◆AIのように完璧すぎる政治家を櫻井翔が怪演
本作が注目されている大きな要因として、櫻井翔の演技が挙げられる。一郎はかつて官房長官も務めた有力代議士・和田島芳孝(加藤雅也)を父に持つが、一郎の著書『悲願』で明かされるまでその親子関係は長年隠されていた。自身の出自を隠し、著書内でそのことを明かす時点で一癖も二癖もある人物であることが伺える。また、秘書・俊哉がブレーンとして一郎を支える、もといコントロールしている描写も少なくない。現在放送されている最新話・4話まで、一郎の本心や意思は全く見せられていない。

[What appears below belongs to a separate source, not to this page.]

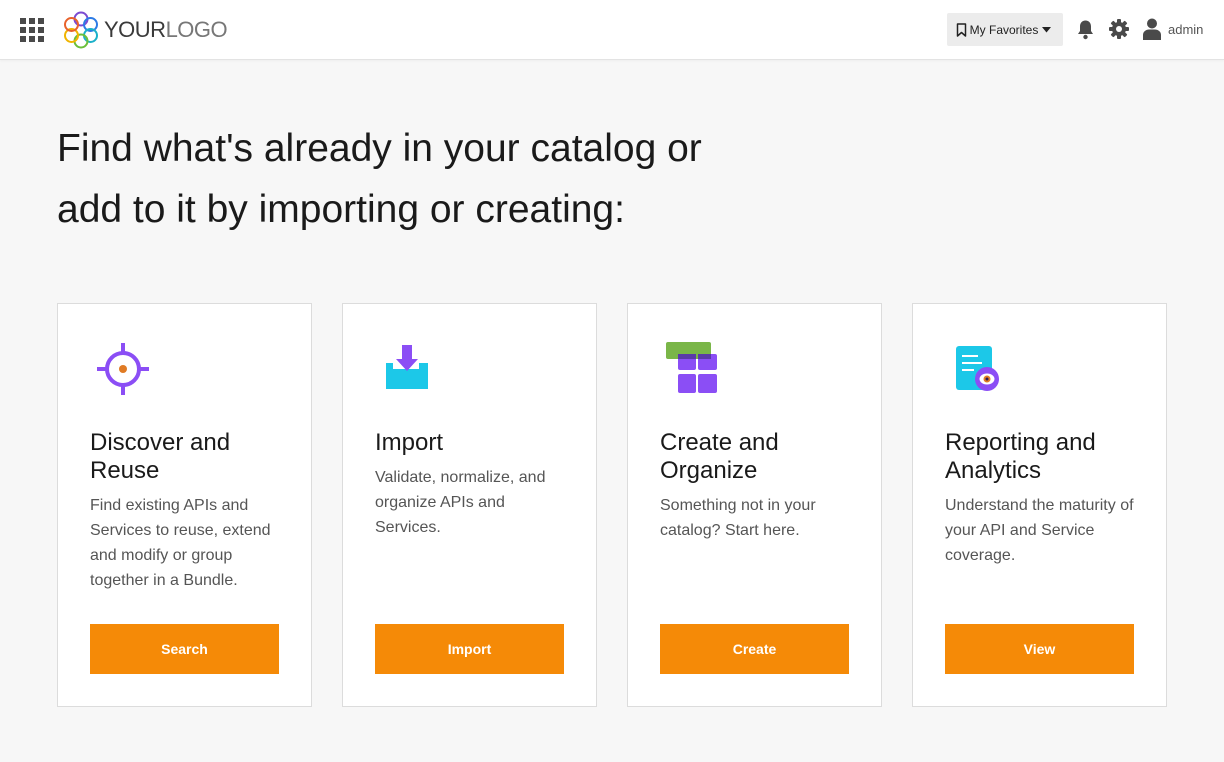  What do you see at coordinates (978, 368) in the screenshot?
I see `report-eye-icon` at bounding box center [978, 368].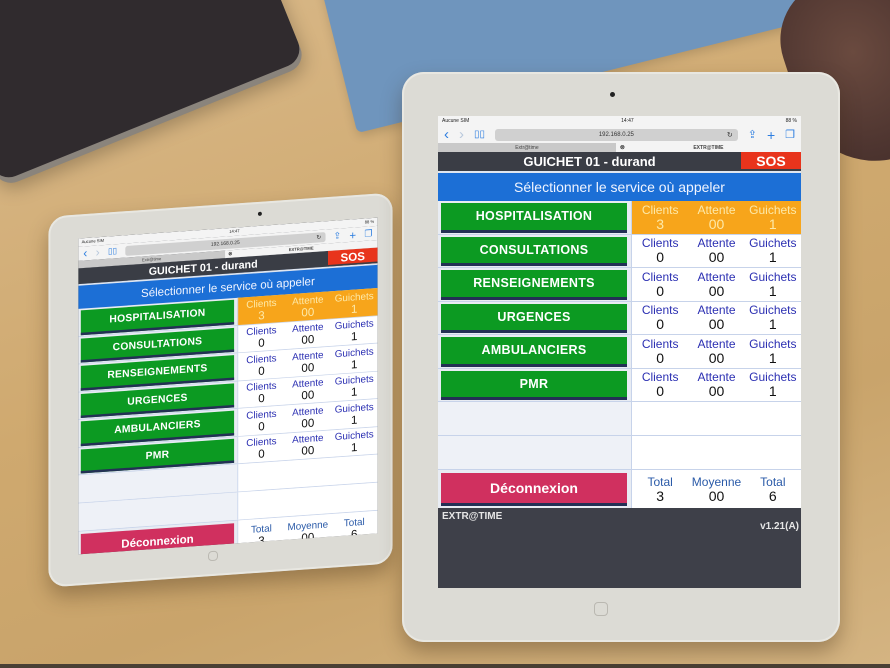 The width and height of the screenshot is (890, 668). I want to click on logout-button: Déconnexion, so click(534, 490).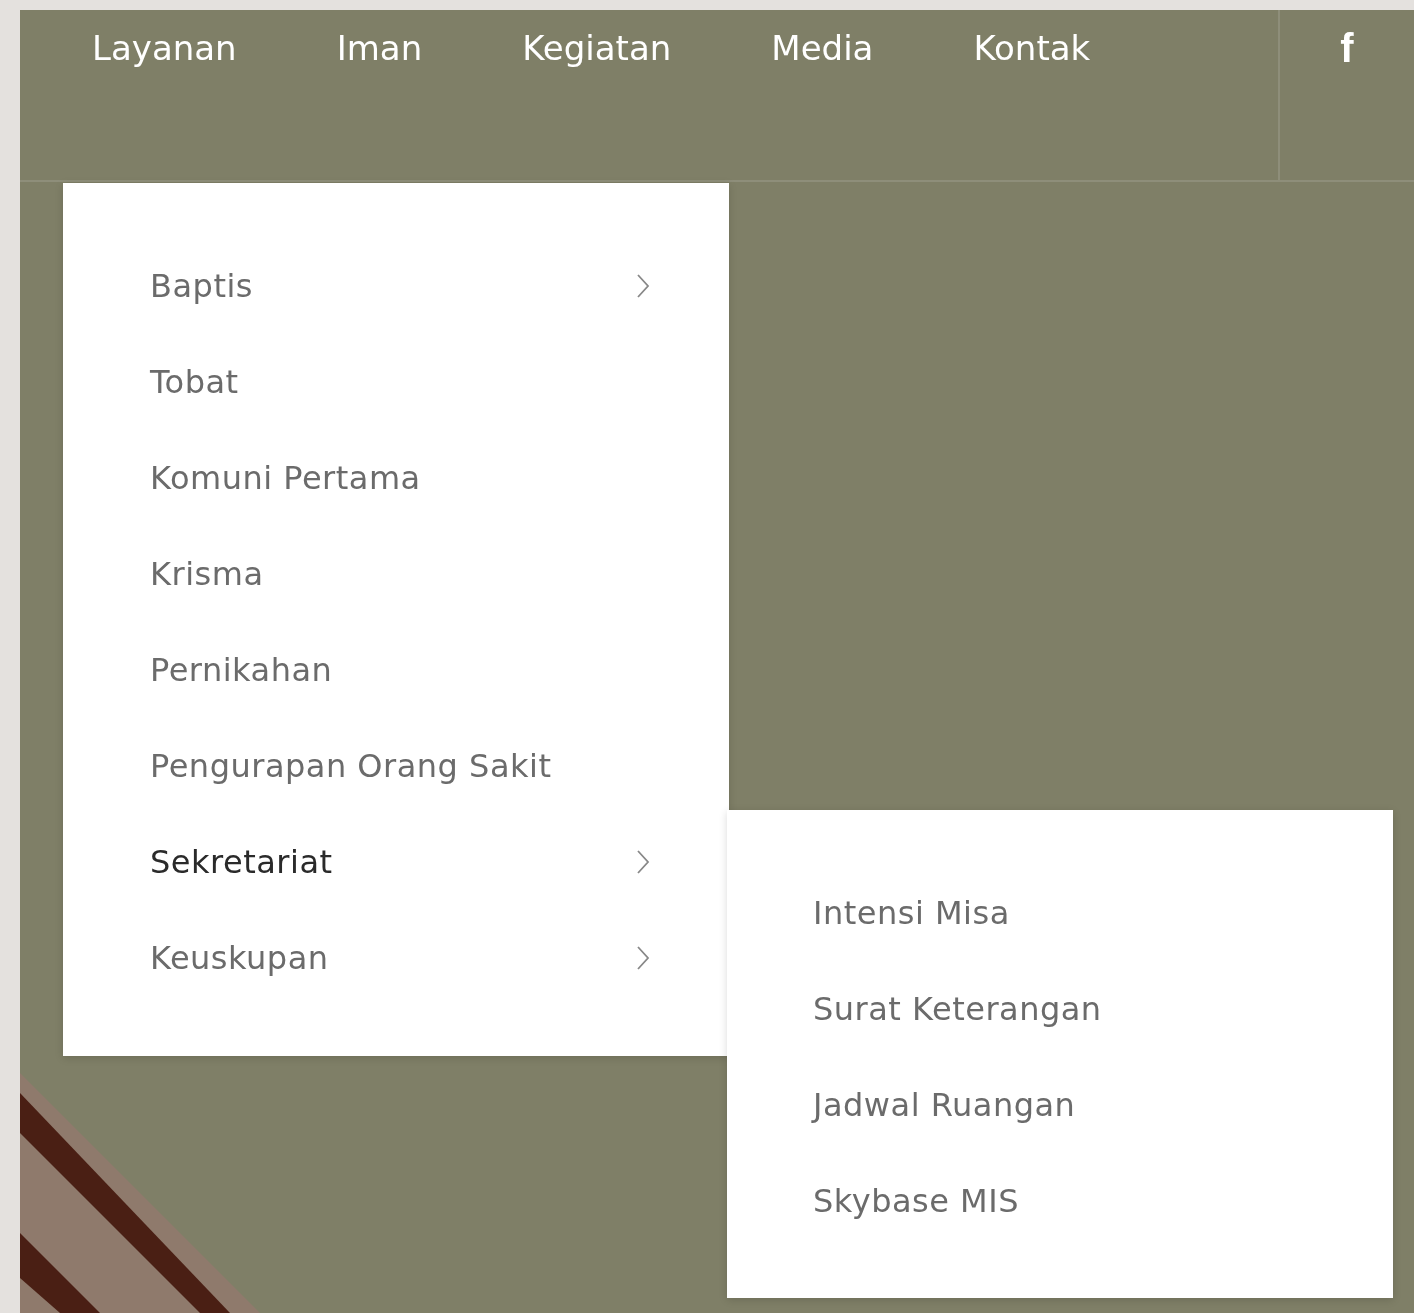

実際、登場人物も一郎の掴めなさには困惑している様子。1話で香苗は一郎との取材を終えた後、同僚に「まるでAIと話してるみたいだった」「名刺の渡し方、話し方まで完璧すぎるところが逆に不自然っていうか」「『清家一郎には主体性がない』って言われてもしっくりきちゃうっていうか」と一郎の無機質さと主体性のなさを触れていた。3話では、大学時代の一郎の交際相手・三好美和子(田辺桃子)が「血の裏付けと人を惹きつける力のある人間が、中身が空っぽのまま存在してるなんて奇跡ですよね」と一郎について口にしていた。